§ **WHAT YOU WILL DO**: Print the lines in the listing below that fall between the line with "Instruction: Click the Get S.M.A.R.T. button" and the line with "The width and height of the screenshot is (1402, 836).", those two lines included, exactly as they stand and with nothing else.
Start of Block
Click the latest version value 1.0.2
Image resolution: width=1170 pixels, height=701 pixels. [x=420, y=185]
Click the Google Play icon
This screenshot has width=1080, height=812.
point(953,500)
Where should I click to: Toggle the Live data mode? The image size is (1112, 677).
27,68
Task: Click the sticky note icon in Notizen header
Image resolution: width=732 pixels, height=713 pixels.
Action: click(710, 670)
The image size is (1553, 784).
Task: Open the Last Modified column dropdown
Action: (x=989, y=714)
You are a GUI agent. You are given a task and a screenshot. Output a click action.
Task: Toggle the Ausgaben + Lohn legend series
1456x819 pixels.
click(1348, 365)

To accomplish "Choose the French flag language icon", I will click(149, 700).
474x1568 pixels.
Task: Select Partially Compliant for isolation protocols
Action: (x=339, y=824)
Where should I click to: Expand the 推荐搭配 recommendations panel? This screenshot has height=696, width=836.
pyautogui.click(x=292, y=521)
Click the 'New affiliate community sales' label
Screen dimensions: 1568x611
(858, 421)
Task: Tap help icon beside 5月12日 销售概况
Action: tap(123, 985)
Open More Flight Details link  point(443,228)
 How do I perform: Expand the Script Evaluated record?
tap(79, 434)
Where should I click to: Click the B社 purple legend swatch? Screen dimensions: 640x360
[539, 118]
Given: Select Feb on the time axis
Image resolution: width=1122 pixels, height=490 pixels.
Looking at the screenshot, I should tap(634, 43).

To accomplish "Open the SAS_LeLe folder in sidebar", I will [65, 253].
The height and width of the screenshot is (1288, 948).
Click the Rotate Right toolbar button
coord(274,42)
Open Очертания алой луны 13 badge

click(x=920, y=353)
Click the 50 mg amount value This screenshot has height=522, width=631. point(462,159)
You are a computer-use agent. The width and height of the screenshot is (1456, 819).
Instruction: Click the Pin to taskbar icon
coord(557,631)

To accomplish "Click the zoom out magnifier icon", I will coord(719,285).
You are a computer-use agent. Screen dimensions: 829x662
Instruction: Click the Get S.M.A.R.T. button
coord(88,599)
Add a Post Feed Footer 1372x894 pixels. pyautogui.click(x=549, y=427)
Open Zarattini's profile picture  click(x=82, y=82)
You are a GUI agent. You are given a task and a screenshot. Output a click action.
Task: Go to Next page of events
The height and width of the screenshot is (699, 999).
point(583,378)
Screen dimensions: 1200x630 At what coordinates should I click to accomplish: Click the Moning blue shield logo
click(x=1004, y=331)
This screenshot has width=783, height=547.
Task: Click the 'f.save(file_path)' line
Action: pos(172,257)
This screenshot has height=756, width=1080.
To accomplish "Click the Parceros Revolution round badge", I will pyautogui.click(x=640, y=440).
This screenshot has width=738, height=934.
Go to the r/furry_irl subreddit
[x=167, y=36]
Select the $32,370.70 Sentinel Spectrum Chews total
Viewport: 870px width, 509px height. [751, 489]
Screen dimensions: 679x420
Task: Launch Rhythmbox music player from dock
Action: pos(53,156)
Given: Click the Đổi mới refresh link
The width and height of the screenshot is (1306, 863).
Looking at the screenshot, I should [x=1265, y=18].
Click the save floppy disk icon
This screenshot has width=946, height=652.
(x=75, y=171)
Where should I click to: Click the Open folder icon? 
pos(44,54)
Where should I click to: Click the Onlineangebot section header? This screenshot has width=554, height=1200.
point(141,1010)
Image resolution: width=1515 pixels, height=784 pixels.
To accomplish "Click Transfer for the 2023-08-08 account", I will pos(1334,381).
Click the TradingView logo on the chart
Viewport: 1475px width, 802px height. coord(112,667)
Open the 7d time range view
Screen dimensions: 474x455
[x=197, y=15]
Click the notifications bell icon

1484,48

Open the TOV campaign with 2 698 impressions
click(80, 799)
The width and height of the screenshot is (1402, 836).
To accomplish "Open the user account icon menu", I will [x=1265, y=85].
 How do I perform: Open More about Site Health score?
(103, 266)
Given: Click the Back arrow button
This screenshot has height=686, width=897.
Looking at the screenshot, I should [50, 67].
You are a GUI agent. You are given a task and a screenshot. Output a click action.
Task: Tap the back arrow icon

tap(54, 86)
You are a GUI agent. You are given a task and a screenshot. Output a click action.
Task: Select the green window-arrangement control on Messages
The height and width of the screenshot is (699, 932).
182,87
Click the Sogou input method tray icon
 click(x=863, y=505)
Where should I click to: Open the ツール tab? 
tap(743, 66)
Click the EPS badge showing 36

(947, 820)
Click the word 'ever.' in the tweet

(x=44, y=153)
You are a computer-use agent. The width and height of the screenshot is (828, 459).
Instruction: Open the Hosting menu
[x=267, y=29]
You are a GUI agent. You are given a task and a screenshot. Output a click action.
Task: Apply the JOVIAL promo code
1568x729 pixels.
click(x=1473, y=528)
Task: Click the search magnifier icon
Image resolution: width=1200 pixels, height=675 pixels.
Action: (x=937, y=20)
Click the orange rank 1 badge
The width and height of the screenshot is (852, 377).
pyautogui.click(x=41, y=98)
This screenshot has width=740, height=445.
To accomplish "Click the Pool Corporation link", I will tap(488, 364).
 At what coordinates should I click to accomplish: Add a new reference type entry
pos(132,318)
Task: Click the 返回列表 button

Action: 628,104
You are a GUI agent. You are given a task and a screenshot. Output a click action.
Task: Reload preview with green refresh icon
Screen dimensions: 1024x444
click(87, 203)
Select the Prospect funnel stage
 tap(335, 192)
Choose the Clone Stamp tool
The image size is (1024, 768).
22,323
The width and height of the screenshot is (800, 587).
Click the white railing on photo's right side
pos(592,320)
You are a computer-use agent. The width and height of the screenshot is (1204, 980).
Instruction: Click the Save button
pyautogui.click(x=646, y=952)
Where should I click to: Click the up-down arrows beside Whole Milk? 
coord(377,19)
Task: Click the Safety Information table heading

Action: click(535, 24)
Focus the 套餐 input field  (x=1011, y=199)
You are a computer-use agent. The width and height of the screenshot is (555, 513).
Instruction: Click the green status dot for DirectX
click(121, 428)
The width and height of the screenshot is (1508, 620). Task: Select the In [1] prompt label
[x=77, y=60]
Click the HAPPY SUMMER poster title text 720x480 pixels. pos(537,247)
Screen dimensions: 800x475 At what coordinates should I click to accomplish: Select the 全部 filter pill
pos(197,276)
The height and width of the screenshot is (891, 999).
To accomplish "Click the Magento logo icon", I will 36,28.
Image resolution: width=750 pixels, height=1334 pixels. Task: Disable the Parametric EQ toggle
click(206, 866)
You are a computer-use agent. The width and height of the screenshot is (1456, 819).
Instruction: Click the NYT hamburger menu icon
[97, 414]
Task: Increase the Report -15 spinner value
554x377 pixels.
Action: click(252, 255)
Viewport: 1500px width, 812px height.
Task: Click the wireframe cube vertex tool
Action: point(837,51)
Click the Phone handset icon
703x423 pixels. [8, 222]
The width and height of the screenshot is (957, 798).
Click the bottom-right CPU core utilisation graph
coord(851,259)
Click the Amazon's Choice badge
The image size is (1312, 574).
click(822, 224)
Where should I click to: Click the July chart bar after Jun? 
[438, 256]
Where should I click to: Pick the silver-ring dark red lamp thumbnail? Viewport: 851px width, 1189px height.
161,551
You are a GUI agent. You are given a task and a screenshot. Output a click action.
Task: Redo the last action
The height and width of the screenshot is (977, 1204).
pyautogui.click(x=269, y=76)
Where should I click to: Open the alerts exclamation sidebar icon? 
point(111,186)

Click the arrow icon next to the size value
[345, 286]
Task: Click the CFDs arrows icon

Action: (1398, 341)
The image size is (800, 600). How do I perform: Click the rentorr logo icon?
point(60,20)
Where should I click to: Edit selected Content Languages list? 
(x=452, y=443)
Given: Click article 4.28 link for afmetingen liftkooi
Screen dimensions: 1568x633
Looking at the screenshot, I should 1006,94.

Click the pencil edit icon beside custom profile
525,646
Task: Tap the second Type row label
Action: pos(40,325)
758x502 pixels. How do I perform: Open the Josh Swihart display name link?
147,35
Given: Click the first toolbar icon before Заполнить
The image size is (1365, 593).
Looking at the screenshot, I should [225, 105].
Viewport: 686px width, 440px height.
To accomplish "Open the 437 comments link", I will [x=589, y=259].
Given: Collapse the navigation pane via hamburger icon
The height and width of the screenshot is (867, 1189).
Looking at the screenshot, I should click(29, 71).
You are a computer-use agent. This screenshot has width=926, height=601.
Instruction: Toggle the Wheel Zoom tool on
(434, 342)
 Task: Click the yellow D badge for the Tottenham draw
End of Block
§ **REPLY**:
Instruction: Click the Get S.M.A.R.T. button
coord(88,599)
Add a Post Feed Footer 1372x894 pixels. pyautogui.click(x=549, y=427)
Open Zarattini's profile picture  click(x=82, y=82)
You are a GUI agent. You are given a task and a screenshot. Output a click action.
Task: Go to Next page of events
The height and width of the screenshot is (699, 999).
point(583,378)
Screen dimensions: 1200x630 At what coordinates should I click to accomplish: Click the Moning blue shield logo
click(x=1004, y=331)
This screenshot has width=783, height=547.
Task: Click the 'f.save(file_path)' line
Action: pos(172,257)
This screenshot has height=756, width=1080.
To accomplish "Click the Parceros Revolution round badge", I will pyautogui.click(x=640, y=440).
This screenshot has width=738, height=934.
Go to the r/furry_irl subreddit
[x=167, y=36]
Select the $32,370.70 Sentinel Spectrum Chews total
Viewport: 870px width, 509px height. [751, 489]
Screen dimensions: 679x420
Task: Launch Rhythmbox music player from dock
Action: pos(53,156)
Given: Click the Đổi mới refresh link
The width and height of the screenshot is (1306, 863).
Looking at the screenshot, I should [x=1265, y=18].
Click the save floppy disk icon
This screenshot has width=946, height=652.
(x=75, y=171)
Where should I click to: Click the Open folder icon? 
pos(44,54)
Where should I click to: Click the Onlineangebot section header? This screenshot has width=554, height=1200.
point(141,1010)
Image resolution: width=1515 pixels, height=784 pixels.
To accomplish "Click Transfer for the 2023-08-08 account", I will pos(1334,381).
Click the TradingView logo on the chart
Viewport: 1475px width, 802px height. coord(112,667)
Open the 7d time range view
Screen dimensions: 474x455
[x=197, y=15]
Click the notifications bell icon

1484,48

Open the TOV campaign with 2 698 impressions
click(80, 799)
The width and height of the screenshot is (1402, 836).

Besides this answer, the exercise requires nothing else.